◆ **Required action**:
In the records below, find the line with "Invoicing Services (44, 131)" and the line with "Seeing Ingredients Instead"; return exactly those lines and every line between them.

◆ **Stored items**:
* * *
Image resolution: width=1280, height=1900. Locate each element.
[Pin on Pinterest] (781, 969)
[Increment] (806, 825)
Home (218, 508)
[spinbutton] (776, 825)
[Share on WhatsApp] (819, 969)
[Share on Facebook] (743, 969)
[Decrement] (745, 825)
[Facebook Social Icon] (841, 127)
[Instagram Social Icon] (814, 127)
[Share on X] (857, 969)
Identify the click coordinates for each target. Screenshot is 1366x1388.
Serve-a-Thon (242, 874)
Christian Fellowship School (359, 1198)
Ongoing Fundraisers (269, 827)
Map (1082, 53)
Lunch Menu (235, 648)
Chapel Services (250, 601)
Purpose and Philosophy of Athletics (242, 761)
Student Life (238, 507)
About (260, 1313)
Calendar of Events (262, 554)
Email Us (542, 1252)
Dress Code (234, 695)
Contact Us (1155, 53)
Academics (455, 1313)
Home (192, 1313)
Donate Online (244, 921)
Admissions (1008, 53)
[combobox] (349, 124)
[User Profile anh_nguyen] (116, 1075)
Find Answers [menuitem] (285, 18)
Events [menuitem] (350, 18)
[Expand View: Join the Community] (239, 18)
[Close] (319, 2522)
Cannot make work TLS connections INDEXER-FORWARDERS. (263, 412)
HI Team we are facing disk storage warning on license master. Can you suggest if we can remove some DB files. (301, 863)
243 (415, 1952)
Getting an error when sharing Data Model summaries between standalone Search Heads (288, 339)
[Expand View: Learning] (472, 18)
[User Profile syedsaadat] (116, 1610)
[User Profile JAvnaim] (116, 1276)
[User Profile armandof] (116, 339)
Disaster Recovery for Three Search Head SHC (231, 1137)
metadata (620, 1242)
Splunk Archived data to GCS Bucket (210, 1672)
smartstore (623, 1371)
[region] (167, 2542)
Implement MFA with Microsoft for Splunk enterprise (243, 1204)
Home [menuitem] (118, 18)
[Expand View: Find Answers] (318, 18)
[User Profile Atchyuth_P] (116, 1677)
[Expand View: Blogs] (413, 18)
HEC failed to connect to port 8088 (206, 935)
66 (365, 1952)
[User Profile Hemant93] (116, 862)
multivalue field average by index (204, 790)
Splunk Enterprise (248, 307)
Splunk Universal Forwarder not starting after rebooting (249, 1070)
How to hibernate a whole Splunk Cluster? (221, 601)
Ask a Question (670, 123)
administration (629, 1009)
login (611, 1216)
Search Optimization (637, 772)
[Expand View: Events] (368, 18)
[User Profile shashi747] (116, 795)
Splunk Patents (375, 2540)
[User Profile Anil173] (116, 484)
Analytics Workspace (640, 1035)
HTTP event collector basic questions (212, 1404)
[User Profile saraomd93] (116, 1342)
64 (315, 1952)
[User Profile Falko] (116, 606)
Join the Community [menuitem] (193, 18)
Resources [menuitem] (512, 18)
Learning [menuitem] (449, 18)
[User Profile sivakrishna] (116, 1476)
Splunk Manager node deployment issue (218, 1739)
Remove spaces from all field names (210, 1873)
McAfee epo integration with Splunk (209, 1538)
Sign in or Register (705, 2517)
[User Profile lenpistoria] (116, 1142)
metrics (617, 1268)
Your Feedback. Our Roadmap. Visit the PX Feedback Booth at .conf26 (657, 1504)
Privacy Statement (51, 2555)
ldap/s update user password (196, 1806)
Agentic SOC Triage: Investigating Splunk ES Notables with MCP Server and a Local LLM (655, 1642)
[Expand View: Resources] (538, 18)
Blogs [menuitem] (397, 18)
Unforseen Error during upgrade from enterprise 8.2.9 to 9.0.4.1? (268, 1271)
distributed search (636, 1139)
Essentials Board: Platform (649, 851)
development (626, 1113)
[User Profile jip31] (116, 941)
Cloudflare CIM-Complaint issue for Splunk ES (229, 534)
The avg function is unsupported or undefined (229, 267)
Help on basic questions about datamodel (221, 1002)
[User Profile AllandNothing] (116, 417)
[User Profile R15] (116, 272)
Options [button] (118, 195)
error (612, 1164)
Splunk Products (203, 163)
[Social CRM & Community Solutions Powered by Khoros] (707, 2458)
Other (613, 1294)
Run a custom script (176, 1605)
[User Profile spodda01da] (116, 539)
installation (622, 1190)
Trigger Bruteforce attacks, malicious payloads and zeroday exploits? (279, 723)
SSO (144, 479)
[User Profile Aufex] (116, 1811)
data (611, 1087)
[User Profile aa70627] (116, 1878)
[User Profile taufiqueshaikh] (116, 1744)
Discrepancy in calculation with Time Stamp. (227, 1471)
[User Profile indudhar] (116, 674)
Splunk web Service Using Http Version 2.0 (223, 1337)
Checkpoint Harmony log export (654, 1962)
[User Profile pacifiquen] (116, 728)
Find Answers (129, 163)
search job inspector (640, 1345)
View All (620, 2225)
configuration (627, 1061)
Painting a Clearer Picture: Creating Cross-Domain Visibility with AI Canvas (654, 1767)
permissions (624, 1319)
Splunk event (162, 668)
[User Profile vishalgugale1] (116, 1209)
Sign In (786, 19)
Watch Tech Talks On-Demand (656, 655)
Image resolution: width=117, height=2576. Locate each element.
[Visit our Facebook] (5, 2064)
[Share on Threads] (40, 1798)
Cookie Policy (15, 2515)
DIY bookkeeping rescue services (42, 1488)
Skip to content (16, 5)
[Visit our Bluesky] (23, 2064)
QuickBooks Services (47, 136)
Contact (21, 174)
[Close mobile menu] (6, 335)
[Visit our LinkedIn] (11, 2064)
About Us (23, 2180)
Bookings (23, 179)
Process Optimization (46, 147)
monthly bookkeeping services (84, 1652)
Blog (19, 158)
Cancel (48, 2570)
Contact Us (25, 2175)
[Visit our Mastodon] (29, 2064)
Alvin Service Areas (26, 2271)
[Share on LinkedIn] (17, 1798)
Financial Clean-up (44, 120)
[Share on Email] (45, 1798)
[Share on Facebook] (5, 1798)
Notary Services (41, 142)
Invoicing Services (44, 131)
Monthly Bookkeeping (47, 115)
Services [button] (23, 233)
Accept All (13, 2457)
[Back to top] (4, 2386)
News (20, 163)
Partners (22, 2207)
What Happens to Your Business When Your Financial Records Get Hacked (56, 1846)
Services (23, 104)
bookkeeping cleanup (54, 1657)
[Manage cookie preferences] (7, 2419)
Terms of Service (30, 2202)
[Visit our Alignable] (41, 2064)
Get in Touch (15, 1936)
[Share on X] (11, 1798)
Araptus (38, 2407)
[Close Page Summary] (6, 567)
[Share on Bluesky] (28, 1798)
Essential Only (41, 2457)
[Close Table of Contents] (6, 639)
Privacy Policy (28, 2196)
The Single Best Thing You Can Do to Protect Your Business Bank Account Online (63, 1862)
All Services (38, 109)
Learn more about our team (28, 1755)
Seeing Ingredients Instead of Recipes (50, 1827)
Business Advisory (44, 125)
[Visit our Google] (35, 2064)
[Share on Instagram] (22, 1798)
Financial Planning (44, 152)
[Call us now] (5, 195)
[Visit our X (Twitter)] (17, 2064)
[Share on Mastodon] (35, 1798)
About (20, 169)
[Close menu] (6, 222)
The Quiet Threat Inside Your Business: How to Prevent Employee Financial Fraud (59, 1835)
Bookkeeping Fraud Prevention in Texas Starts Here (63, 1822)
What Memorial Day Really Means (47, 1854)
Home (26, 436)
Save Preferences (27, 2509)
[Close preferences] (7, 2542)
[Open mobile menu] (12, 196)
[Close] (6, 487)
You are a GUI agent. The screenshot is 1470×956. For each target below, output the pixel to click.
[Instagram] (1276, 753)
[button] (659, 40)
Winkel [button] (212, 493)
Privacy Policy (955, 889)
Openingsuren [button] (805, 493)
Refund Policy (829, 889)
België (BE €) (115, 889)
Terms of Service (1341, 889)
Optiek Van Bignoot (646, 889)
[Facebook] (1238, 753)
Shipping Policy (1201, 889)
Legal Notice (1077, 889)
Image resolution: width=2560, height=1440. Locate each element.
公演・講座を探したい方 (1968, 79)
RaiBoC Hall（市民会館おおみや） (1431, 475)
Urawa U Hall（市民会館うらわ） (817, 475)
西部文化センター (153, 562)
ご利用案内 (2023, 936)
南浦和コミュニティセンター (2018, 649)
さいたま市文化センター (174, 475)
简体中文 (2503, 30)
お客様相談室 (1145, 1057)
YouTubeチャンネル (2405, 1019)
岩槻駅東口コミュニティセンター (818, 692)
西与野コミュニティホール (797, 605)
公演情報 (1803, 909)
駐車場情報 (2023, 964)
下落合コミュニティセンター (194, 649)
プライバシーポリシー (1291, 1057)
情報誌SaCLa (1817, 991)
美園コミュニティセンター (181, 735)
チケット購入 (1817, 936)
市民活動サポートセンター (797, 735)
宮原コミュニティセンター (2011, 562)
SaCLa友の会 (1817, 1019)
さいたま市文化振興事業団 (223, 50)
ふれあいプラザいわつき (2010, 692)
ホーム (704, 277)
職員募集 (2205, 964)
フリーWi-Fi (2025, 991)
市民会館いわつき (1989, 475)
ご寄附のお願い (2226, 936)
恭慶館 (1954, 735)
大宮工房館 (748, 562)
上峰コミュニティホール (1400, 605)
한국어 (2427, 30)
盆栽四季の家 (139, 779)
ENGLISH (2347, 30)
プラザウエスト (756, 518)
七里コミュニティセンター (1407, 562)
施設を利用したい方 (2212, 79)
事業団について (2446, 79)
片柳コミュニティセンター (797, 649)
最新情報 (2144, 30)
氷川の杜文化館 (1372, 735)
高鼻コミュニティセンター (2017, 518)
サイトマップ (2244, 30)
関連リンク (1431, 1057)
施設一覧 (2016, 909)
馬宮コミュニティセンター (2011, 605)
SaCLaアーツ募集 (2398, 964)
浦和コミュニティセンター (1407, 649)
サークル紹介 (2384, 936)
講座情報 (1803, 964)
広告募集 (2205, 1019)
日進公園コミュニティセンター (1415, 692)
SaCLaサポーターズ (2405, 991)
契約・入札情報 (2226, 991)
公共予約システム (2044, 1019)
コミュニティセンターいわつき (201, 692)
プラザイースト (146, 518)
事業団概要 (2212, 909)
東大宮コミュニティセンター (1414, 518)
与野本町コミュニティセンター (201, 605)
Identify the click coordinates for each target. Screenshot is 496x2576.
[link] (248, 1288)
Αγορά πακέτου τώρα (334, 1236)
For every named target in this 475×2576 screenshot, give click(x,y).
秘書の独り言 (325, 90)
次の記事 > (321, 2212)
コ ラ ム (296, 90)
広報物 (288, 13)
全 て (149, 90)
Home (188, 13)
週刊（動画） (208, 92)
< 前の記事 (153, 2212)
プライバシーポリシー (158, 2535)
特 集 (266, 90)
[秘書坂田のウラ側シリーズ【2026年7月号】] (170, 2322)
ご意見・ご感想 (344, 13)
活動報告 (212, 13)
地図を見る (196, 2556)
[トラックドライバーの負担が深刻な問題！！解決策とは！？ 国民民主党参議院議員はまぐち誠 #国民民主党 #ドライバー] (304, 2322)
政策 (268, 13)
* * *
◆ **Result for this exercise**:
Invoicing Services (44, 131)
Monthly Bookkeeping (47, 115)
Services [button] (23, 233)
Accept All (13, 2457)
[Back to top] (4, 2386)
News (20, 163)
Partners (22, 2207)
What Happens to Your Business When Your Financial Records Get Hacked (56, 1846)
Services (23, 104)
bookkeeping cleanup (54, 1657)
[Manage cookie preferences] (7, 2419)
Terms of Service (30, 2202)
[Visit our Alignable] (41, 2064)
Get in Touch (15, 1936)
[Share on X] (11, 1798)
Araptus (38, 2407)
[Close Page Summary] (6, 567)
[Share on Bluesky] (28, 1798)
Essential Only (41, 2457)
[Close Table of Contents] (6, 639)
Privacy Policy (28, 2196)
The Single Best Thing You Can Do to Protect Your Business Bank Account Online (63, 1862)
All Services (38, 109)
Learn more about our team (28, 1755)
Seeing Ingredients Instead of Recipes (50, 1827)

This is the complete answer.